Drukuj Powrót do artykułu

Beatyfikacja syrokatolickiego biskupa-męczennika Flawiana Melkiego

30 sierpnia 2015 | 09:12 | kg (KAI/OR/RV) / br Ⓒ Ⓟ

W narodowym libańskim sanktuarium maryjnym Harissie koło Bejrutu prefekt Kongregacji Spraw Kanonizacyjnych kard. Angelo Amato ogłosił 29 sierpnia błogosławionym syrokatolickiego biskupa-męczennika sprzed stu laty – Flawiana Michała Melkiego.

Beatyfikacyjnej Mszy św. przewodniczył syrokatolicki patriarcha antiocheński Ignacy Józef III Younan, z którym koncelebrowali ją patriarchowie, biskupi i księża innych katolickich Kościołów wschodnich z Libanu, Syrii i Iraku.

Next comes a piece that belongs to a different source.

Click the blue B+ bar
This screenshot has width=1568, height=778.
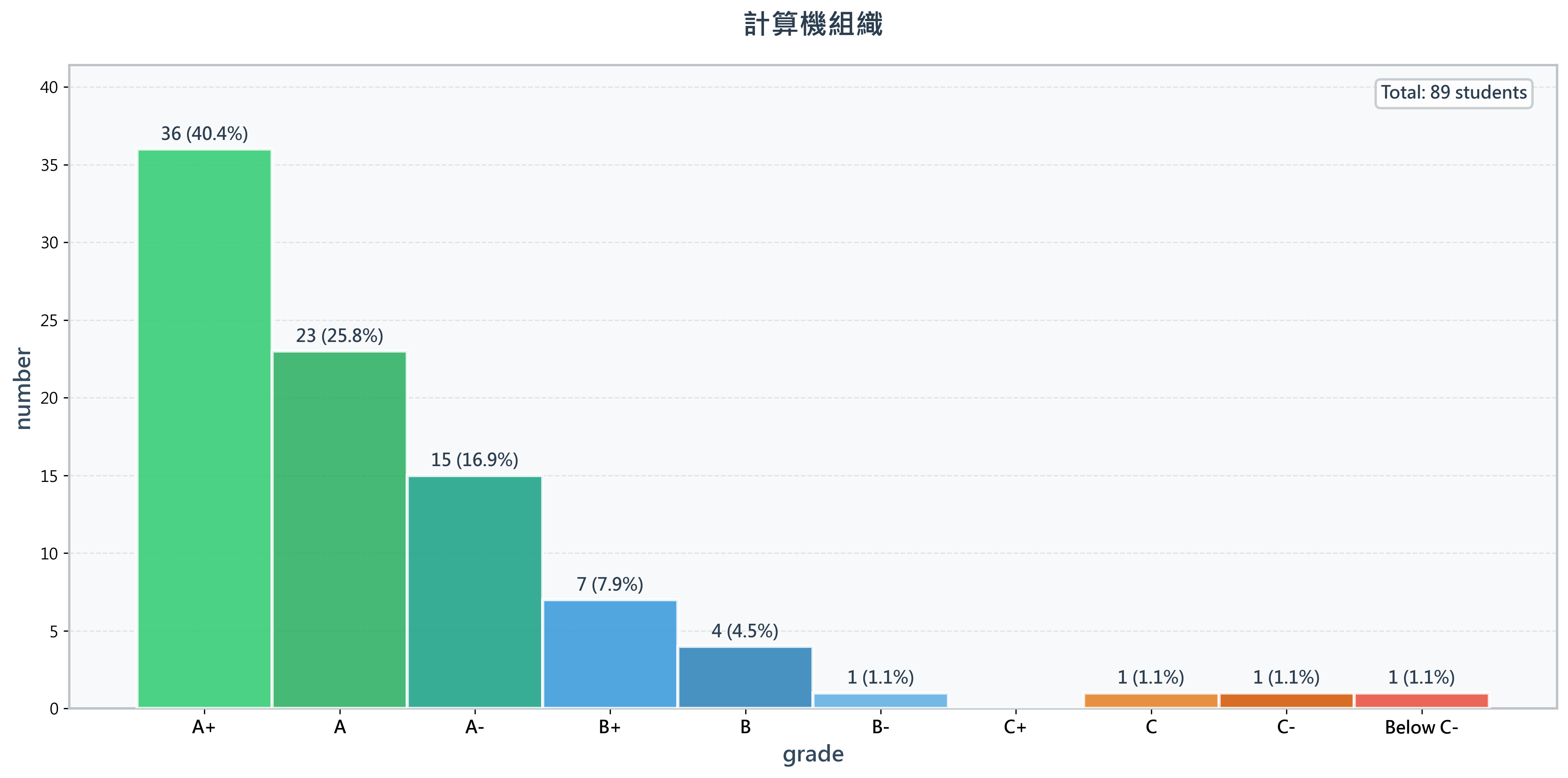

W wygłoszonym podczas liturgii orędziu przedstawiciel papieski zauważył, że również dzisiaj, tak jak sto lat temu, „ciemności zapanowały na wielu ziemiach starożytnej cywilizacji chrześcijańskiej”, a wierni są „dyskryminowani, prześladowani, wypędzani i zabijani”. Ich domy są znaczone [przez islamistów] „nie krwią baranka paschalnego, aby zostali ocaleni, ale czerwoną literą N (to znaczy: nazarejczycy, a więc chrześcijanie), wskazującą na skazanie ich na zagładę”.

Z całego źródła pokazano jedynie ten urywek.